* **TASK GOAL**: The lines to retype run from the one containing "Task: Select the golden sword C-rank relic" through the end of the listing below. Reproduce them exactly, leaving out pictures.

* **RECORDS SHOWN**:
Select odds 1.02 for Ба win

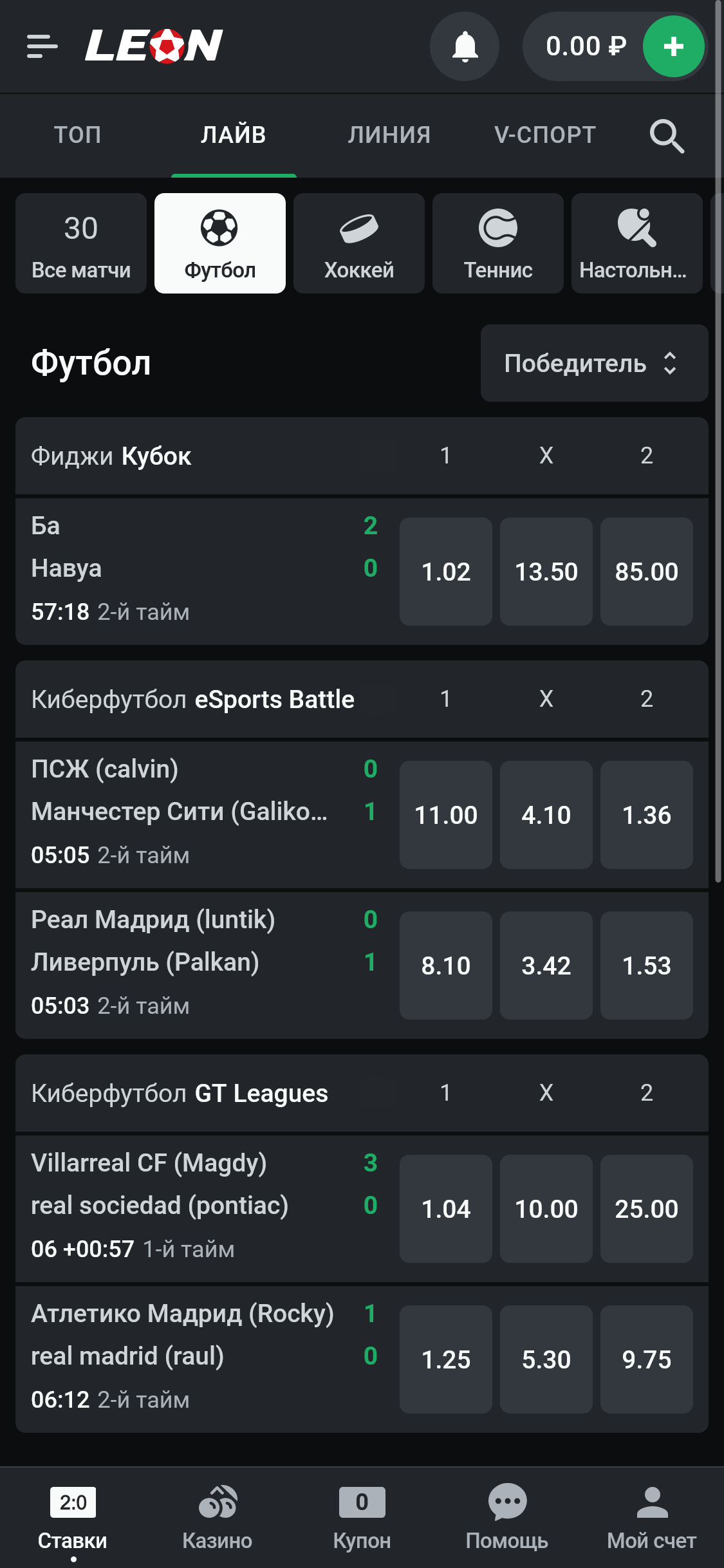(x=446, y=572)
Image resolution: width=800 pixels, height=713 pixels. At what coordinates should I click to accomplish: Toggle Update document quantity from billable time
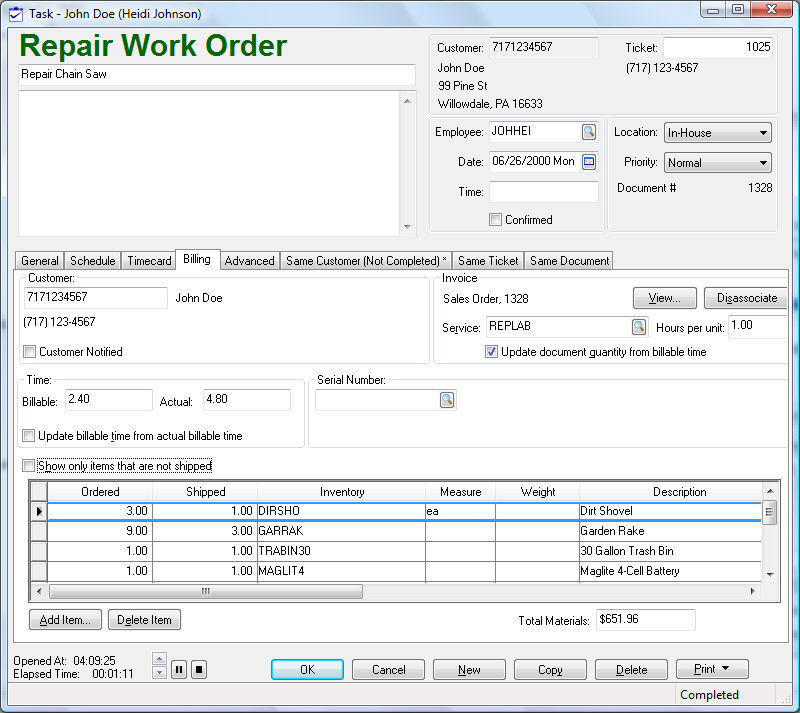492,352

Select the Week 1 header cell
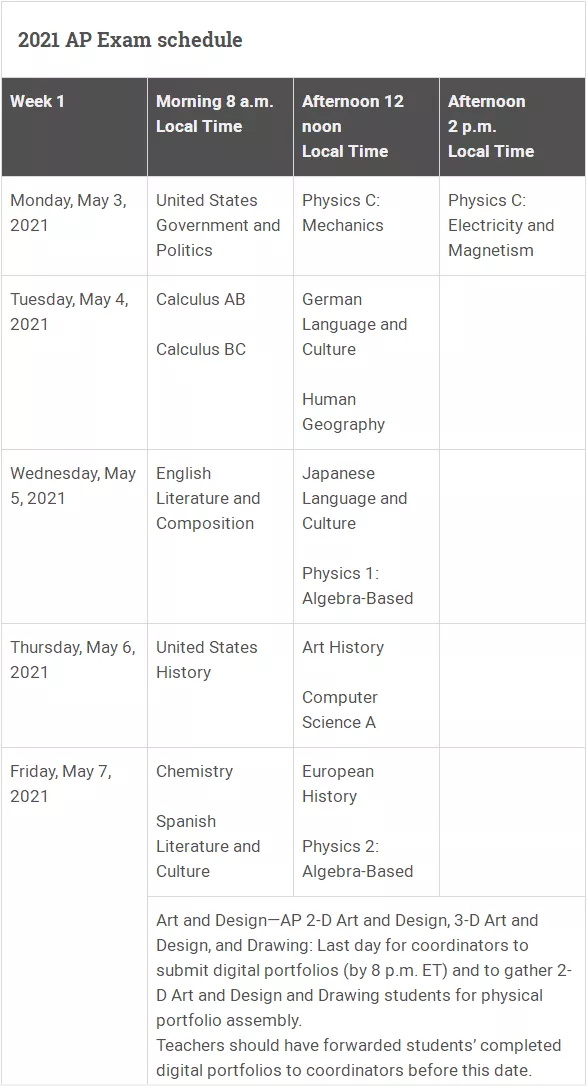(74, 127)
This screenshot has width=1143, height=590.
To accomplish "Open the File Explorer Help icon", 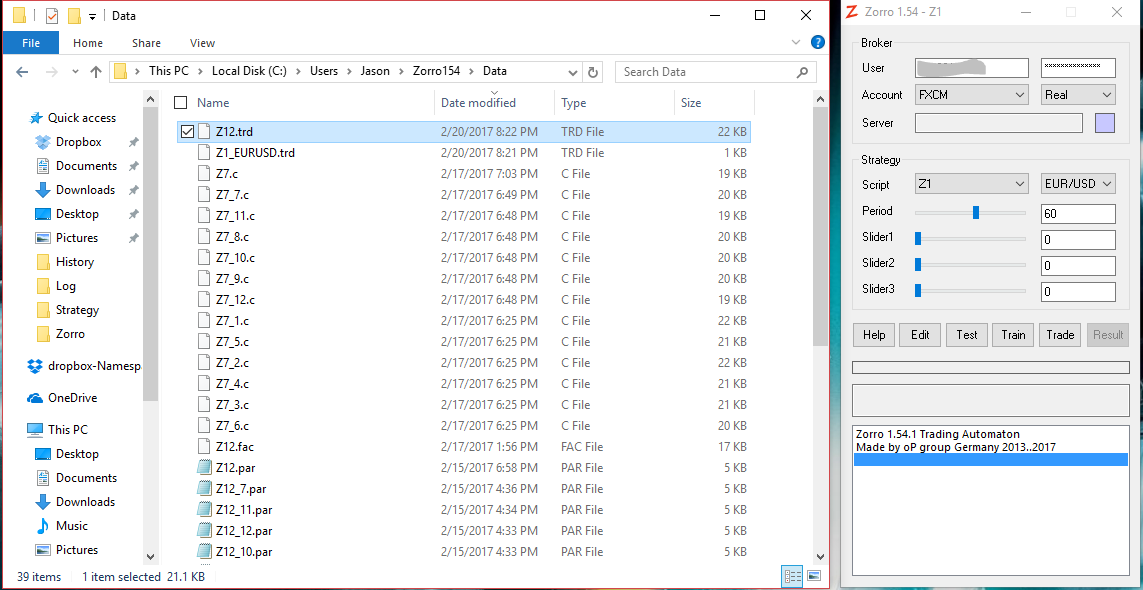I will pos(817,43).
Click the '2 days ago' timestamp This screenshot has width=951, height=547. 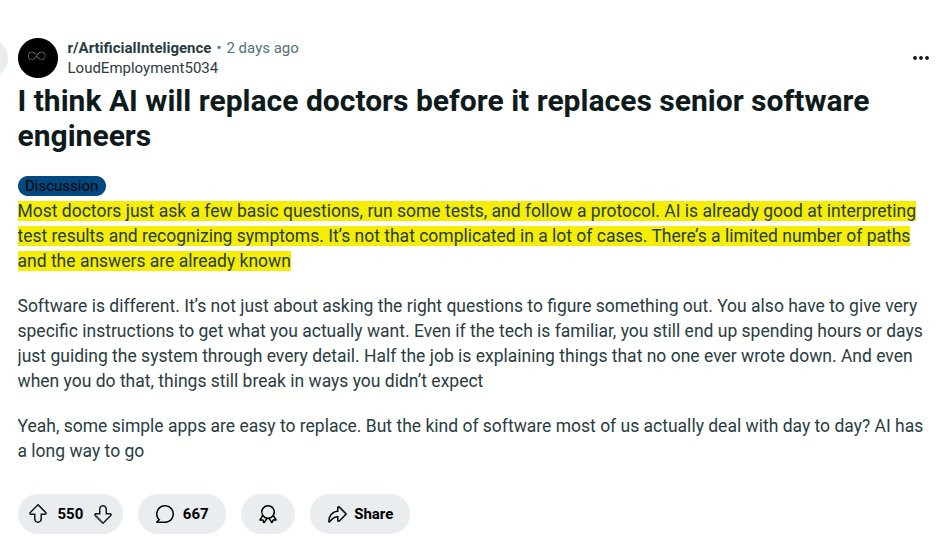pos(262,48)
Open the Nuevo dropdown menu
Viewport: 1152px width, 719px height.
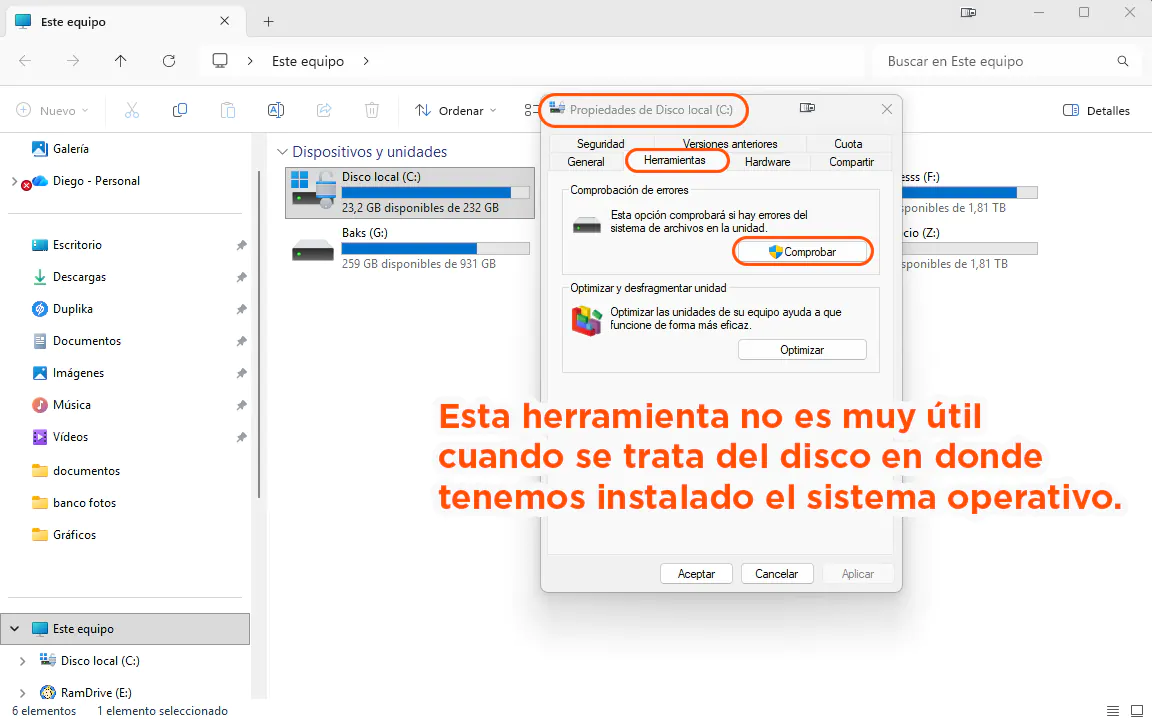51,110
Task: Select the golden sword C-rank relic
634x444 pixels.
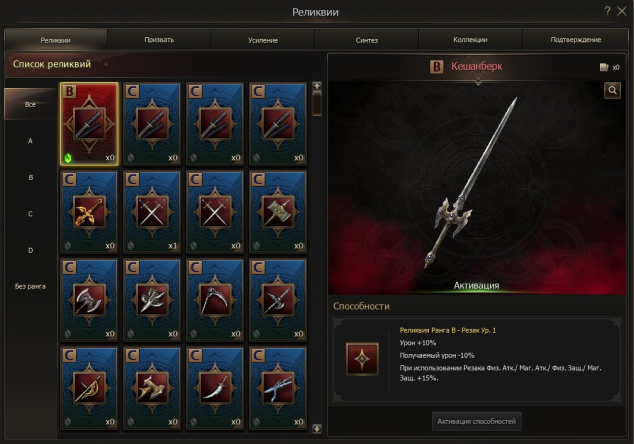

* **ANSWER TO THE PROBLEM**:
Task: Select the golden sword C-rank relic
634x444 pixels.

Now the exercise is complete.